Annette M. Quijano (, born July 4, 1962) is an American Democratic Party politician, who was selected by Union County Democrats to fill a vacancy to represent the 20th Legislative District in the New Jersey General Assembly and has since been re-elected three times to her Assembly seat. Quijano succeeded Neil M. Cohen, who resigned on July 28, 2008 amid allegations of child pornography on an official computer.

Early life 
Quijano is a native of New Jersey, the daughter of Puerto Rican parents. She is a resident of Elizabeth.

Quijano graduated from Rutgers University with a B.S. in Management and earned her Juris Doctor from Rutgers School of Law–Newark in 1991. She served clerkships at New Jersey Superior Court in Newark, and in Trenton at both the Office of the Governor's Counsel and the New Jersey Department of the Public Advocate in Trenton. She has bar admissions in both New Jersey and Pennsylvania. She is currently a municipal prosecutor for the City of Elizabeth. She has worked as a Compliance Manager for Prudential/ Aetna U.S. Healthcare and as an attorney in civil practice. She served as Chief of Staff to State Senator Raymond Lesniak from 1992–1994, Assistant Counsel to Union County, Clerk to the Union County Board of Chosen Freeholders and as the Assistant Counsel to Governors Jim McGreevey, Richard Codey and Jon Corzine. Quijano has served on the United Way Hispanic Advisory Council of Union County, the Governor's Working Group for Hispanic Affairs, a Legal Services committee in Elizabeth, and as a Commissioner for New Jersey's Congressional Redistricting efforts. She is the recipient of the Excellence in State Government Leadership and the Women of Excellence in Government awards and mentors young adults to consider law and graduate school in her free time.

* [SET OF TASKS]:
1: According to the Annette Quijano biography, in what year did she earn her Juris Doctor, and from which school?
2: Continue the Annette Quijano biography from its last sentence.

* [AVAILABLE DATA]:
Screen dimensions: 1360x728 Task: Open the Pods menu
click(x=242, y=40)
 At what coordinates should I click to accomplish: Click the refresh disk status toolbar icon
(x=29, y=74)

* [EXPECTED RESPONSES]:
1: She earned it in 1991 from Rutgers School of Law–Newark.

2:
New Jersey Assembly 
Quijano is the first woman and first minority to represent the 20th District. Quijano was selected by a convention of Union County Democrats over Patricia Perkins-Auguste by a vote of 87-82 to replace the vacant seat of Neil Cohen who resigned. Cohen resigned after staffers for then Assemblyman Joseph Cryan and then Senator Raymond Lesniak found child pornography on Cohen's computer. She was sworn in on September 25, 2008. She has been serving as General Assembly Deputy Majority Leader and Chairwoman of the Assembly Homeland Security and State Preparedness Committee. This is in addition to serving as a member of the Labor Committee. In June 2017, Quijano introduced a bill to designate Streptomyces griseus as New Jersey's State Microbe, to be added to the state's other state symbols. S. griseus was chosen for this honor because it is a New Jersey native that made unique contributions to healthcare and scientific research worldwide. A strain of S. griseus that produced the antibiotic streptomycin was discovered in New Jersey in 1916 and developed into an antibiotic by a Rutgers University team by Albert Schatz and Selman Waksman in 1943. A companion bill was introduced in the Senate in May 2017 by Samuel D. Thompson.

Committees 
Judiciary
Financial Institutions and Insurance
Oversight, Reform and Federal Relations

District 20
Each of the 40 districts in the New Jersey Legislature has one representative in the New Jersey Senate and two members in the New Jersey General Assembly. The other representatives from the 20th District for the 2022—23 Legislative Session are:
Senator Joseph P. Cryan (D)
Assemblyman Reginald Atkins (D)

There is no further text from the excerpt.